## Task description
Copy all of the data below exactly as it is given.

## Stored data
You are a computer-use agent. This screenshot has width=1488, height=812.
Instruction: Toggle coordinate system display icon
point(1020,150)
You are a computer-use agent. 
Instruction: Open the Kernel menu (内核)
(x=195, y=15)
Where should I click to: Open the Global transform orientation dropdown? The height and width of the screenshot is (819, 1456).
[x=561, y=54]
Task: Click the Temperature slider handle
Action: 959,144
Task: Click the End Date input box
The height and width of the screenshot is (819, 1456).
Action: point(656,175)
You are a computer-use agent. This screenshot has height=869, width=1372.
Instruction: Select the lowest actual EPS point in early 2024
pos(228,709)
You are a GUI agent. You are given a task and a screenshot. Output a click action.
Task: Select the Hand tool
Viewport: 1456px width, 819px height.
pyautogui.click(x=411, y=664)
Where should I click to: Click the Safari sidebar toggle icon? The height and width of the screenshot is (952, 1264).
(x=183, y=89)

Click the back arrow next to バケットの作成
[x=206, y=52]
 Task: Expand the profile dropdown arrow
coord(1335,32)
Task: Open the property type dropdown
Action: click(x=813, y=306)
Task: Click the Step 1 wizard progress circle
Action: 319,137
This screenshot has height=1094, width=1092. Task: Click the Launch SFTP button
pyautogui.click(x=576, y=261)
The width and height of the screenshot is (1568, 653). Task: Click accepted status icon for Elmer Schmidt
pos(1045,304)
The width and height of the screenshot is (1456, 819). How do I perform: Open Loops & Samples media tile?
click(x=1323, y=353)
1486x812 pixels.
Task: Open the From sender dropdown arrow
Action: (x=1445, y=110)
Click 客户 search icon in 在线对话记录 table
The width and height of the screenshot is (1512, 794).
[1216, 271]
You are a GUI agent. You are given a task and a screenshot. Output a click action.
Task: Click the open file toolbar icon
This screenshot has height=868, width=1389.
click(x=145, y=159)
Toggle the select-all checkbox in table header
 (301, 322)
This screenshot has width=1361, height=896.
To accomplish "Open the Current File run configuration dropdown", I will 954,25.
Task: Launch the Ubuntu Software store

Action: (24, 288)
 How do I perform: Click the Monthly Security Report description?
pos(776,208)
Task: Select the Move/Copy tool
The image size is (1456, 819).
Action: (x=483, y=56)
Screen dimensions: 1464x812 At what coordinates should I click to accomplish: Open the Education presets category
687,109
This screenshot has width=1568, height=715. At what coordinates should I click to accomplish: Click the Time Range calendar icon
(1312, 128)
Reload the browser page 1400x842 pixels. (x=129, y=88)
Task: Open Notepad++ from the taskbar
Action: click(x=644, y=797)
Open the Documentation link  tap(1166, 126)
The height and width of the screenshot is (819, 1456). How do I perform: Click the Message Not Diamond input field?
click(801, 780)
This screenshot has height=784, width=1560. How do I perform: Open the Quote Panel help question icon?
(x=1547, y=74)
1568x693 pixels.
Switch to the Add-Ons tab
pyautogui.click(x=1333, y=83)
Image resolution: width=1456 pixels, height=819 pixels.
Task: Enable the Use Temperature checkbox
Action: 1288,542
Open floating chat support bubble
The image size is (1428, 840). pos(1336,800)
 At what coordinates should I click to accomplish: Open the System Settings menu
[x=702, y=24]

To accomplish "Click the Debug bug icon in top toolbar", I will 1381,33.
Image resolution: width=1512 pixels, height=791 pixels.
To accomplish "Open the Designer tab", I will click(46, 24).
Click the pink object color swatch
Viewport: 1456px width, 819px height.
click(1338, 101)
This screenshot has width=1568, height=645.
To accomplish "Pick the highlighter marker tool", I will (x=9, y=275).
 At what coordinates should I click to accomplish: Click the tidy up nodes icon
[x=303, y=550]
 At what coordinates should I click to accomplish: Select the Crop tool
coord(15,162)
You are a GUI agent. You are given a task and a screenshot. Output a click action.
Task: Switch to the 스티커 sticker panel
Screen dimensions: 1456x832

## Task output
You are a computer-use agent. This screenshot has width=1488, height=812.
Instruction: Toggle coordinate system display icon
point(1020,150)
You are a computer-use agent. 
Instruction: Open the Kernel menu (内核)
(x=195, y=15)
Where should I click to: Open the Global transform orientation dropdown? The height and width of the screenshot is (819, 1456).
[x=561, y=54]
Task: Click the Temperature slider handle
Action: 959,144
Task: Click the End Date input box
The height and width of the screenshot is (819, 1456).
Action: point(656,175)
You are a computer-use agent. This screenshot has height=869, width=1372.
Instruction: Select the lowest actual EPS point in early 2024
pos(228,709)
You are a GUI agent. You are given a task and a screenshot. Output a click action.
Task: Select the Hand tool
Viewport: 1456px width, 819px height.
pyautogui.click(x=411, y=664)
Where should I click to: Click the Safari sidebar toggle icon? The height and width of the screenshot is (952, 1264).
(x=183, y=89)

Click the back arrow next to バケットの作成
[x=206, y=52]
 Task: Expand the profile dropdown arrow
coord(1335,32)
Task: Open the property type dropdown
Action: click(x=813, y=306)
Task: Click the Step 1 wizard progress circle
Action: 319,137
This screenshot has height=1094, width=1092. Task: Click the Launch SFTP button
pyautogui.click(x=576, y=261)
The width and height of the screenshot is (1568, 653). Task: Click accepted status icon for Elmer Schmidt
pos(1045,304)
The width and height of the screenshot is (1456, 819). How do I perform: Open Loops & Samples media tile?
click(x=1323, y=353)
1486x812 pixels.
Task: Open the From sender dropdown arrow
Action: (x=1445, y=110)
Click 客户 search icon in 在线对话记录 table
The width and height of the screenshot is (1512, 794).
[1216, 271]
You are a GUI agent. You are given a task and a screenshot. Output a click action.
Task: Click the open file toolbar icon
This screenshot has height=868, width=1389.
click(x=145, y=159)
Toggle the select-all checkbox in table header
 (301, 322)
This screenshot has width=1361, height=896.
To accomplish "Open the Current File run configuration dropdown", I will 954,25.
Task: Launch the Ubuntu Software store

Action: (24, 288)
 How do I perform: Click the Monthly Security Report description?
pos(776,208)
Task: Select the Move/Copy tool
The image size is (1456, 819).
Action: (x=483, y=56)
Screen dimensions: 1464x812 At what coordinates should I click to accomplish: Open the Education presets category
687,109
This screenshot has width=1568, height=715. At what coordinates should I click to accomplish: Click the Time Range calendar icon
(1312, 128)
Reload the browser page 1400x842 pixels. (x=129, y=88)
Task: Open Notepad++ from the taskbar
Action: click(x=644, y=797)
Open the Documentation link  tap(1166, 126)
The height and width of the screenshot is (819, 1456). How do I perform: Click the Message Not Diamond input field?
click(801, 780)
This screenshot has height=784, width=1560. How do I perform: Open the Quote Panel help question icon?
(x=1547, y=74)
1568x693 pixels.
Switch to the Add-Ons tab
pyautogui.click(x=1333, y=83)
Image resolution: width=1456 pixels, height=819 pixels.
Task: Enable the Use Temperature checkbox
Action: 1288,542
Open floating chat support bubble
The image size is (1428, 840). pos(1336,800)
 At what coordinates should I click to accomplish: Open the System Settings menu
[x=702, y=24]

To accomplish "Click the Debug bug icon in top toolbar", I will 1381,33.
Image resolution: width=1512 pixels, height=791 pixels.
To accomplish "Open the Designer tab", I will click(46, 24).
Click the pink object color swatch
Viewport: 1456px width, 819px height.
click(1338, 101)
This screenshot has width=1568, height=645.
To accomplish "Pick the highlighter marker tool", I will (x=9, y=275).
 At what coordinates should I click to accomplish: Click the tidy up nodes icon
[x=303, y=550]
 At what coordinates should I click to accomplish: Select the Crop tool
coord(15,162)
You are a GUI agent. You are given a task and a screenshot. Output a click action.
Task: Switch to the 스티커 sticker panel
Screen dimensions: 1456x832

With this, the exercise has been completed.